Lest you think that rhythm tap is a genre limited to jazz lovers (not that I find this a limitation, but…), check out the Syncopated Ladies‘ number to Prince’s “When Doves Cry”.
My prime tap years were from my late 20s through my mid-30s. I studied with great teachers in Boston (I even did master classes with Savion Glover and the late great Gregory Hines). I taught classes to adults and kids, did workshops, and studied privately with the above-mentioned Pamela Raff and also Katherine Kramer. I was able to perform with live jazz combos, solo and with friends and teachers.

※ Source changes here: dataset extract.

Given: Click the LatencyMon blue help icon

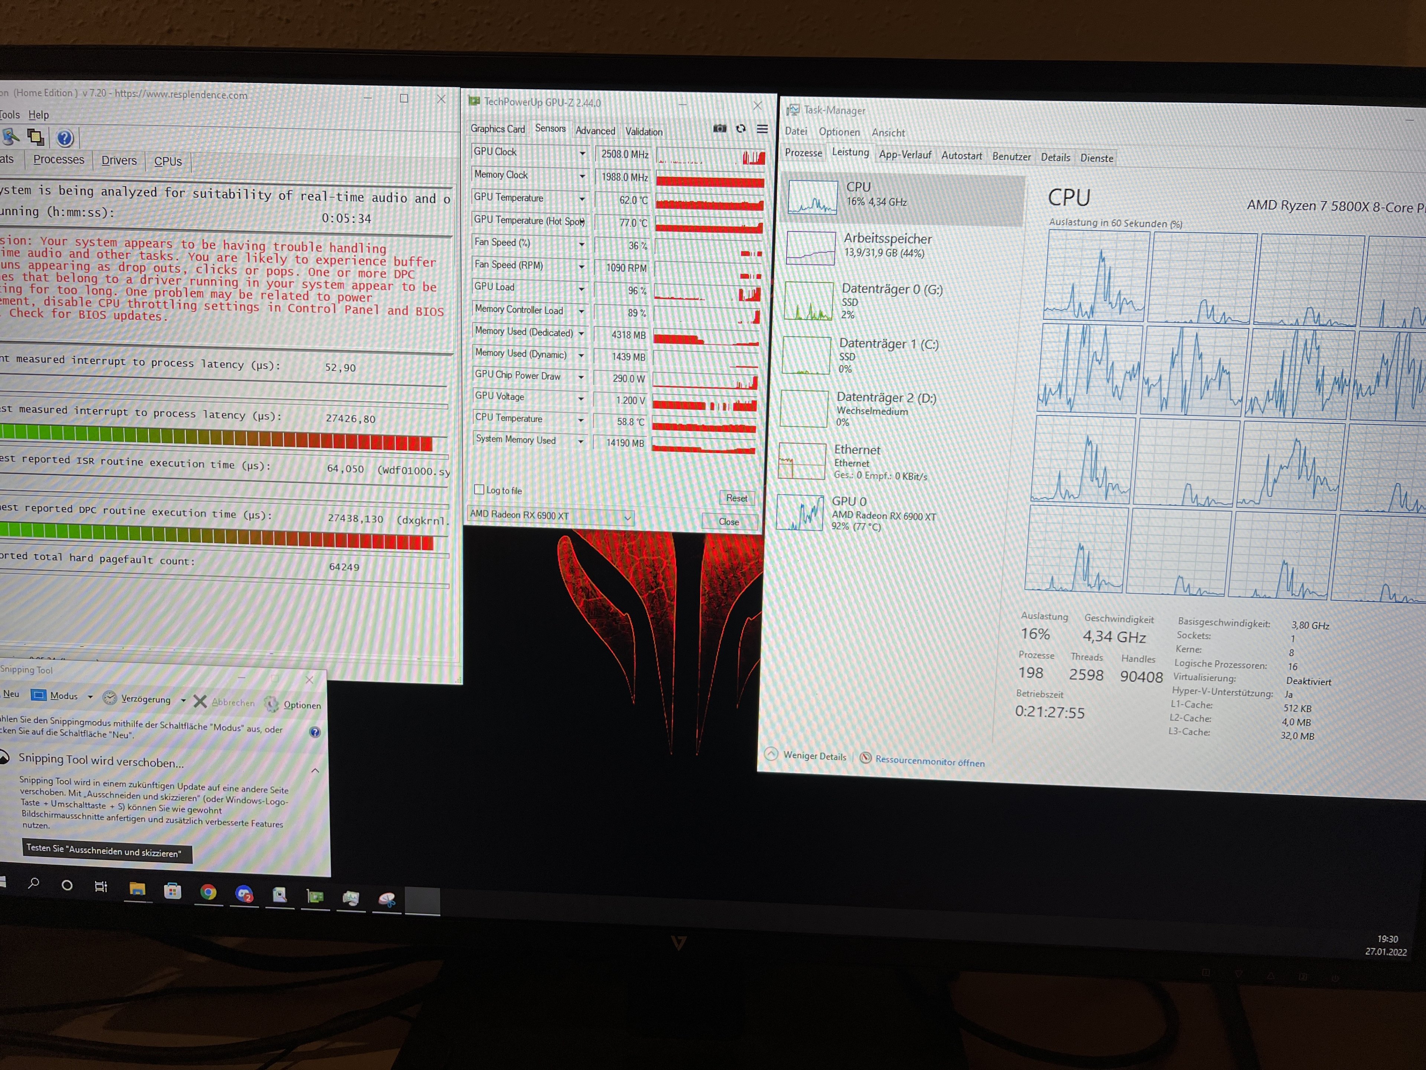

Some gigs were more modest than others. Two friends and I, armed with boom box , went to an assisted-living facility to do a little show. We tap danced to recorded jazz standards and I sang a little bit while my friends tapped (our “crowdpleaser” number was All of Me). Halfway through the show, an announcement came on over the PA system, saying that the bus to Stop ‘n’ Shop was leaving in five minutes. We lost a third of the audience then. Whaddya gonna do? Seniors need groceries.
There’s no one reason why tap didn’t stay with me, or I didn’t stay with tap. I was changing jobs and moving, traveling a lot, and tap requires access to teachers and studios with wood floors and communities and connections. DO NOT TRY IT AT HOME, unless you live in a single family house alone or with a soundproof basement. It is loud. Very loud.
Lately I’ve been thinking about returning to the floor. Listening to more jazz has put me in mind and mood for dancing again. My body isn’t what it was then (no need for reminders about this; I’m trying to be nicer and more accepting, but having a harder time with it these days; another story for another post).
Can I still tap? Yes. Can I still boogie? Absolutely. Maybe it’s time to start dancing again.
Hey readers– any dancers out there? What makes you get your groove on (yes, I know you’re cringing just reading this; please forgive me). I would love to hear from you.
My actual tap shoes are in my basement (time to get them out!), but I’ll leave you with a portrait of my black-and-white Dansky custom tap shoes. Artist Shari Hersch was nice enough to do this as a commission for me. It was some of the best money I ever spent.